Avec les années, on apprend que rien ne s’arrange côté publicitaires qui tentent de profiler toujours plus les visiteurs (sans même parler des formats avec l’arrivée de la vidéo, qui en plus se lance automatiquement), ni côté sites qui tentent de forcer un affichage toujours plus intrusif des publicités. Le problème, c’est que les adblockers divers et variés deviennent toujours plus populaires, jusqu’aux suites de sécurité qui finissent par en intégrer un. Et ce n’est pas le comportement de la société Eyeo, qui chapeaute le développement de l’extension la plus populaire, qui change la donne. Les utilisateurs sont drogués à la gratuité pour des services toujours plus complexes mais pratiques, sauf qu’ils sont coûteux. Et les plateformes, elles, n’ont que la publicité pour tenter de gagner de l’argent sur le dos des utilisateurs qui vont être particulièrement difficile à convaincre de passer à la caisse s’ils coupent le robinet de leurs données.

On a donc une situation insoluble : impensable pour la majorité des utilisateurs de débourser un centime, une grande partie étant de toute façon mineure et donc dans l’incapacité de lâcher du brouzouf; impensable, alors que l’on commence déjà à surnommer les données personnelles le pétrole du 21° siècle, que les publicitaires reviennent à des pratiques propres en matière de publicité, et ne plus profiler les utilisateurs.

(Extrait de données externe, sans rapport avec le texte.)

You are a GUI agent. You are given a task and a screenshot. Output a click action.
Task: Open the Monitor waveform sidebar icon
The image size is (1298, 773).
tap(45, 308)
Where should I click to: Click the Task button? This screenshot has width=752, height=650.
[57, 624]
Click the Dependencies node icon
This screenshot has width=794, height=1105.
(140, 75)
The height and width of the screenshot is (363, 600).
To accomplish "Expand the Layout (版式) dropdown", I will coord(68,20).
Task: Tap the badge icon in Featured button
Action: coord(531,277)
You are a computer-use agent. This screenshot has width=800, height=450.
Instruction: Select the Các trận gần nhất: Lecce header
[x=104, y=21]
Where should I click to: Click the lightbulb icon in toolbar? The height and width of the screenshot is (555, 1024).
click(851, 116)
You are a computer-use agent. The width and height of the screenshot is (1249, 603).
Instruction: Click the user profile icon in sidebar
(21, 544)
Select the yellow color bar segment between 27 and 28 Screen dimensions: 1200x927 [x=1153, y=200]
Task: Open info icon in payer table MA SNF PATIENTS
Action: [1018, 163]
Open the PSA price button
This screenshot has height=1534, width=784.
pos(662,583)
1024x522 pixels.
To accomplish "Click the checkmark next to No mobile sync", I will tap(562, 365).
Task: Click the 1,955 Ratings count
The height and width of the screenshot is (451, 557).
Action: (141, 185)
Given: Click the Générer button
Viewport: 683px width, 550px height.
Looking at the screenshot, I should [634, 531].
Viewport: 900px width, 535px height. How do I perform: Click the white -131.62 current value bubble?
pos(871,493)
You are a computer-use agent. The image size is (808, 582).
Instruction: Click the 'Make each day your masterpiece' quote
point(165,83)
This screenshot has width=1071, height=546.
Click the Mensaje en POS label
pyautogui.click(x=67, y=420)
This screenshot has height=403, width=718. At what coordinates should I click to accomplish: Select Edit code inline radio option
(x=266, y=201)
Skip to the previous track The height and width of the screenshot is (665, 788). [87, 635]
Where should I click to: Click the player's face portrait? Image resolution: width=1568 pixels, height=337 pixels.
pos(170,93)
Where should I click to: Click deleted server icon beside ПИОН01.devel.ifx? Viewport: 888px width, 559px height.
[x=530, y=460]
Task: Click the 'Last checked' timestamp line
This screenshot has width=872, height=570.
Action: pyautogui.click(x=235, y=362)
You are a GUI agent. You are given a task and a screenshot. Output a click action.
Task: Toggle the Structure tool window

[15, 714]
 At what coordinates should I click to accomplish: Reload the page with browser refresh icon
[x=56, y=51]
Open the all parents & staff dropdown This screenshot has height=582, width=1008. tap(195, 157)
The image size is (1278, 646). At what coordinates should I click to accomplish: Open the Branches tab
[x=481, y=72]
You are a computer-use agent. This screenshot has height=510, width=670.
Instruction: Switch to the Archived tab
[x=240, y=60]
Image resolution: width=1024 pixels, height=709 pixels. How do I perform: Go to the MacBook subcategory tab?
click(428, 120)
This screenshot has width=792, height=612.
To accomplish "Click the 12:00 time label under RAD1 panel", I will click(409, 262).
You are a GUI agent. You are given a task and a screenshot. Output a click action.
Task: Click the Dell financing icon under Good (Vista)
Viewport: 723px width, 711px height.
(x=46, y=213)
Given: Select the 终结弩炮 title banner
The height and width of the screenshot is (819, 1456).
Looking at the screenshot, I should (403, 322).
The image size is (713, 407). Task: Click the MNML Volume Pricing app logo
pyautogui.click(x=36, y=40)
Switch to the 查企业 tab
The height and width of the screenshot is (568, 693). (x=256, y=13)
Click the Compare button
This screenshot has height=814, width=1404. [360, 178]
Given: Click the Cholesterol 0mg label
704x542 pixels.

Après tout, Facebook gère une infrastructure de plusieurs dizaines (centaines ?) de milliers de serveurs pour agréger les données d’un milliards et demi d’utilisateurs qui ne déboursent pas un seul centime, alors pourquoi se priverait-on ?

Au final, les créateurs qui désirent vivre de leurs contenus en sont réduits à demander un financement direct à leur communauté, et on se retrouve presque invariablement dans la même situation que la myriade de jeux dits « Free-to-play », avec seulement 1% des contributeurs qui déboursent pour les 99% restants. Plus ou moins… Un chiffre qu’on retrouve aussi chez les commerçants en ligne d’ailleurs. Bref, la situation n’est pas particulièrement reluisante.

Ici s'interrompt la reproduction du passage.